Harlem Tenant Brings Heat Seek Log to Force Landlord

[Please note: names and identifying details have been changed to protect the tenants]

“Every time they came to fix it, they just touched the radiator and said everything was fine,” Sandra said of the maintenance workers in her building. While she’s lived in Harlem for many years, this was her first winter in this building, and it was COLD.

“I called to report the problem, and they wouldn’t do anything about it. I know it’s a building-wide issue that many of my neighbors struggle with,” but Sandra refused to let us. Since this was the main problem in her apartment--no other significant repairs to be made--she hadn’t yet engaged an attorney or community organizer. So, “I reached out to Heat Seek in the midst of my misery”, through a request form on our website. 

Because we had some extra hardware in February, we were able to install sensors for several tenants from our waitlist who lived in buildings that fit our criteria: bad landlords in gentrifying neighborhoods who are trying to drive out rent-regulated tenants. “There’s a concerted effort to get lifelong Harlem residents out of the building, raise the rents, and bring in people of higher incomes,” Sandra reported to Heat Seek. 
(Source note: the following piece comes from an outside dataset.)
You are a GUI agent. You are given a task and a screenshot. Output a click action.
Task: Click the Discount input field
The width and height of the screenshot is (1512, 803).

After a few weeks with a Heat Seek sensor, we confirmed that her temperatures were consistently below the legal limit, and Sandra wanted to take action. She knew that the city inspection system wouldn’t fix her problem quick enough, so she hand-delivered a demand letter to the landlord, which Heat Seek provided to her along with her heat log.
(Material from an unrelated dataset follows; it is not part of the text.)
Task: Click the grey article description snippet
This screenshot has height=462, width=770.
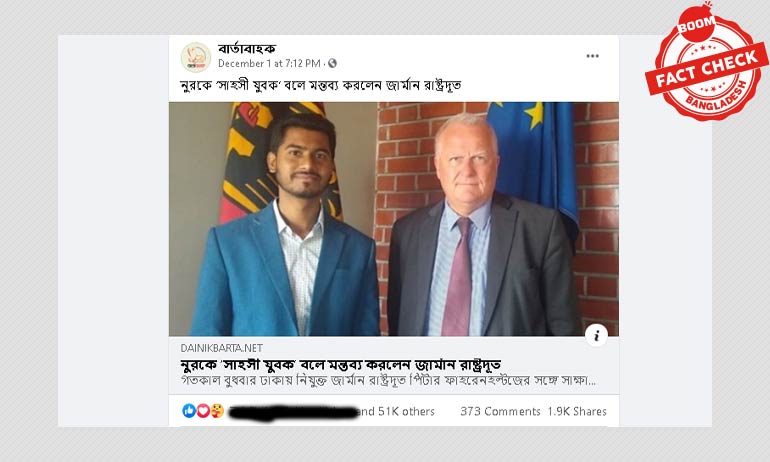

Her landlord was taken aback--by both Sandra’s persistence and Heat Seek’s sensor--so the chiefs of management and maintenance met with her. “This can’t be right,” they complained, upon first examining her heat log. “I know it’s right,” Sandra replied, confident in her data. Convinced by Heat Seek’s third-party testimony, the management agreed to send another maintenance person again.

“This time, they took the radiator apart, diagnosed the problem, and fixed the broken part. They spent two hours there, unlike their previous visits, and my heat was immediately better!” Sandra tells Heat Seek. “It was nerve-wracking approaching my landlord: I have a lease that ends and don’t know if they want me out. I would not have done it without Heat Seek, a third party without a dog in the fight who just monitors and reports what they see.”

We hear stories like this from many of our tenants: our third-party heat logs provide them much-needed tools in their struggle for sufficient heat. Our work can prevent them from the miserable process of Housing Court, by proving both the tenant's will and the severity of their temperatures. Sometimes, Heat Seek is enough to convince some landlords to do the right thing and turn up the heat.